Create a BM25 inverted index on a node property:

import grafeo

db = grafeo.GrafeoDB()

# Create some nodes with text content
db.create_node(["Article"], {"title": "Introduction to Graph Databases"})
db.create_node(["Article"], {"title": "Machine Learning with Python"})
db.create_node(["Article"], {"title": "Graph Neural Networks for NLP"})

# Create a text index on the title property
db.create_text_index("Article", "title")
const db = new GrafeoDB();

await db.createNode(["Article"], { title: "Introduction to Graph Databases" });
await db.createNode(["Article"], { title: "Machine Learning with Python" });
await db.createNode(["Article"], { title: "Graph Neural Networks for NLP" });

await db.createTextIndex("Article", "title");

Searching

Use text_search() to find nodes by keyword relevance:

results = db.text_search("Article", "title", "graph", k=10)
for node_id, score in results:
    print(f"Node {node_id}: score={score:.4f}")
const results = await db.textSearch("Article", "title", "graph", 10);
for (const [nodeId, score] of results) {
  console.log(`Node ${nodeId}: score ${score}`);
}

Return value semantics

text_search() returns a list of (node_id, score) tuples sorted by descending relevance (higher score = more relevant). BM25 scores are unbounded positive floats whose magnitude depends on corpus statistics, so compare them only within a single query's results.
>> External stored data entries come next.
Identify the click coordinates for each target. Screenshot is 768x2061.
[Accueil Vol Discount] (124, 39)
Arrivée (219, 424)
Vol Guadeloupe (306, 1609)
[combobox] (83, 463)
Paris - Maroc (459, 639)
In-Query Text Scoring (0.5.40+)

BM25 is also callable from GQL/Cypher as text_score() and text_match(), which the planner pushes down into a TextScanOperator when a text index exists. Two scan modes:

  • Top-K (ORDER BY text_score(...) DESC LIMIT k): returns the k highest-scoring documents, using the inverted index to avoid scanning non-matching docs.
  • Threshold (WHERE text_score(...) > t): returns every document whose BM25 score exceeds t.
-- Top-K
MATCH (a:Article)
RETURN a.title, text_score(a.title, 'graph') AS score
ORDER BY text_score(a.title, 'graph') DESC
LIMIT 5

-- Threshold
MATCH (a:Article)
WHERE text_score(a.title, 'graph') > 1.0
RETURN a.title

See filter-expression hybrid search for the full syntax, AND/OR composition with vector predicates, and index-missing fallback behavior.

Auto-Sync Behavior

Text indexes are automatically maintained as nodes change. You do not need to rebuild after normal write operations:

# Index is created once
db.create_text_index("Article", "title")

# New nodes are auto-indexed
db.create_node(["Article"], {"title": "Rust Systems Programming"})

# Updated properties are auto-reindexed
db.set_node_property(node_id, "title", "Updated Title")

# Deleted nodes are auto-removed from the index
db.delete_node(node_id)

# All of the above are reflected in search results immediately,
# no rebuild needed.

When to Rebuild

You only need rebuild_text_index() in rare cases:

  • Data was loaded through non-standard paths (e.g. persistence restore) before the index existed
  • You want to reindex after bulk operations performed through direct store manipulation
db.rebuild_text_index("Article", "title")

BM25 Configuration

Text indexes use the default BM25 configuration (k1=1.2, b=0.75) with Unicode-aware tokenization and English stop word removal. Custom BM25 parameters are not currently configurable through the API.